*TEXTO DE LEITURA*:
━━━━━━━━━━━━━━━━━━━━

A pesquisadora e escritora Cida Bento acredita que é preciso estar atento a possíveis reações de ressentimento das pessoas brancas em instituições que passam a promover projetos de equidade. “Por que agora só contrata negros, estão tão preocupados em trazer esse tema, de ler só esses livros?”, diz, referindo-se aos questionamentos que elas podem fazer.
Uma das grandes especialistas das relações entre raça, racismo e psicologia, Cida falou ao Estadão sobre o caso da Escola Vera Cruz, colégio particular de São Paulo onde a filha da atriz Samara Felippo teve o caderno roubado por colegas que escreveram uma ofensa de cunho racial nas páginas, além de terem arrancado folhas com um trabalho escolar.
“Elas não deveriam ser expulsas. Deveria ter um trabalho com essas crianças. Elas deveriam ficar na escola e lá aprender”, afirma Cida. “Entender o quanto foi grave o que ela fez, fazendo uma ação rotineira por certo tempo na escola. A escola tem de aprender e ser mobilizada a partir disso.”

━━━━━━━━━━━━━━━━━━━━

*MATERIAL DE ORIGEM*:
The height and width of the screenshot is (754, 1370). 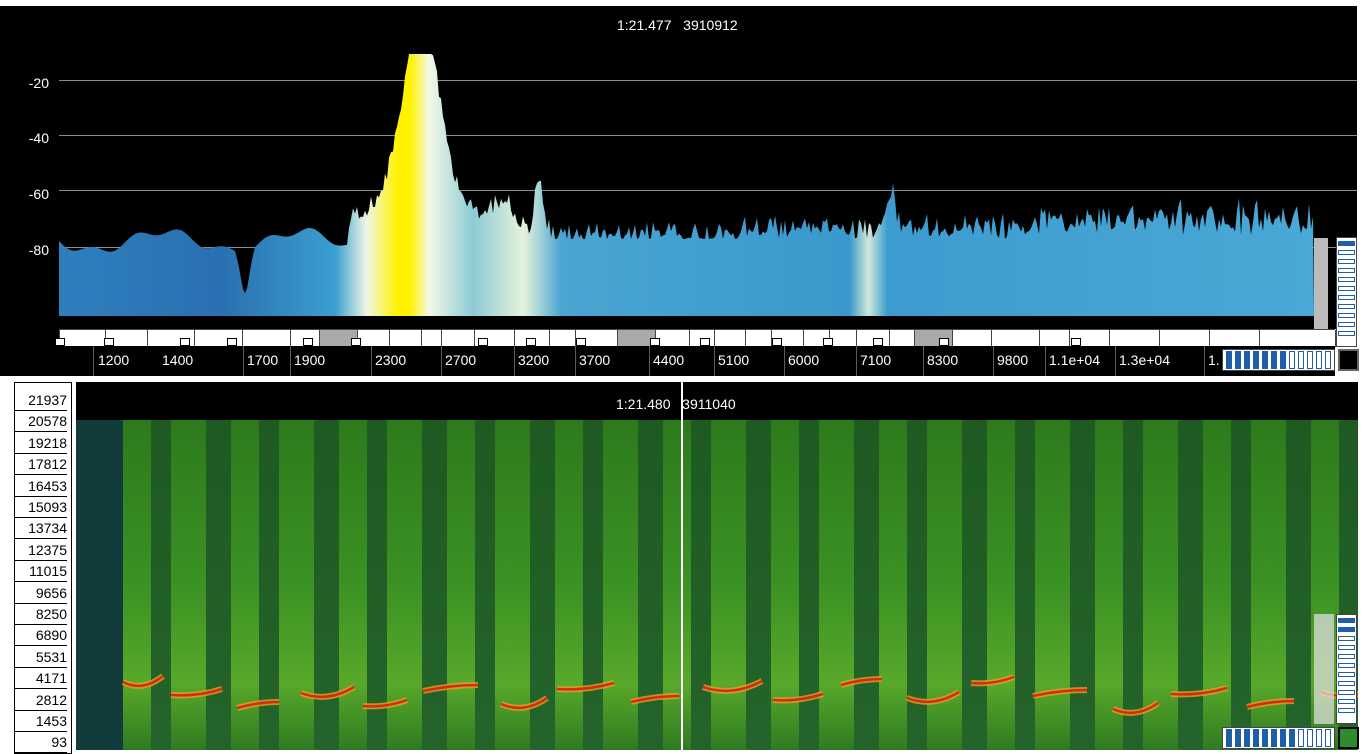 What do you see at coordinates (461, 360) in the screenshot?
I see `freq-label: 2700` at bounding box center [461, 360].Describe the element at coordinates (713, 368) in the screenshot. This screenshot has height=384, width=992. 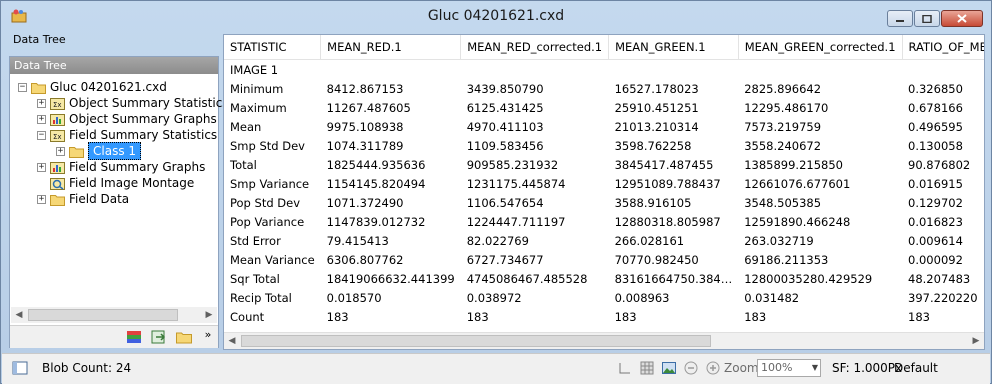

━━━━━━━━━━━━━━━━━━━━

*TAREFA PROPOSTA A*:
Para cada afirmação abaixo, diga se ela está de acordo com o texto sobre o caso da Escola Vera Cruz. Responda sim ou não e cite literalmente as palavras do texto que justificam a resposta.
(i) Cida Bento defende que as alunas envolvidas sejam expulsas da escola.
(ii) As colegas arrancaram do caderno folhas que continham um trabalho escolar.
(iii) A Escola Vera Cruz é uma escola pública de São Paulo.
*TAREFA PROPOSTA B*: Dê continuidade ao texto sobre o caso da Escola Vera Cruz a partir da última frase apresentada.

*RESPOSTA REDIGIDA A*:
(i) Não: "Elas não deveriam ser expulsas."
(ii) Sim: "além de terem arrancado folhas com um trabalho escolar."
(iii) Não: "colégio particular de São Paulo".

*RESPOSTA REDIGIDA B*:
Sobre a dificuldade da aluna vítima de racismo conviver com as colegas, Cida diz que é preciso focar no trabalho de construção de políticas de equidade. “É difícil mesmo, mas a gente vive todo dia. A convivência é importante. Não dá para você tirar todos os racistas das instituições”, acrescenta ela, que trabalha também com a discriminação racial no mercado de trabalho.
O colégio, na zona oeste, foi um dos primeiros na capital paulista a implementar um projeto antirracista. Em 2020, criou bolsas de estudos, contratou profissionais negros, fez mudanças no currículo e arrecadou R$ 4 milhões entre os pais. O programa inspirou outras escolas da rede particular nos últimos anos.
Para ela, é preciso acompanhar de perto, com “análise sistêmica”, como o assunto impacta as pessoas. “Esse exercício que o branco pode fazer ao implementar cada coisinha, no cotidiano, faz as pessoas avançarem. E não adianta só virar especialista de tanto ouvir palestra sobre racismo.”
Cida defende ainda criar “canais de escuta, acolher queixas de discriminação, situações de tensão” para entender “como é que está o termômetro da escola”.
A mãe prestou depoimento nesta terça-feira, 30, à polícia, criticou a escola e pediu expulsão das duas meninas de 14 anos. O Vera Cruz suspendeu as alunas, mas as famílias envolvidas comunicaram a decisão de tirar as filhas da escola.
Veja a seguir os principais trechos da entrevista.
Como você vê o caso de racismo que aconteceu no Vera Cruz e como as escolas devem agir de maneira geral?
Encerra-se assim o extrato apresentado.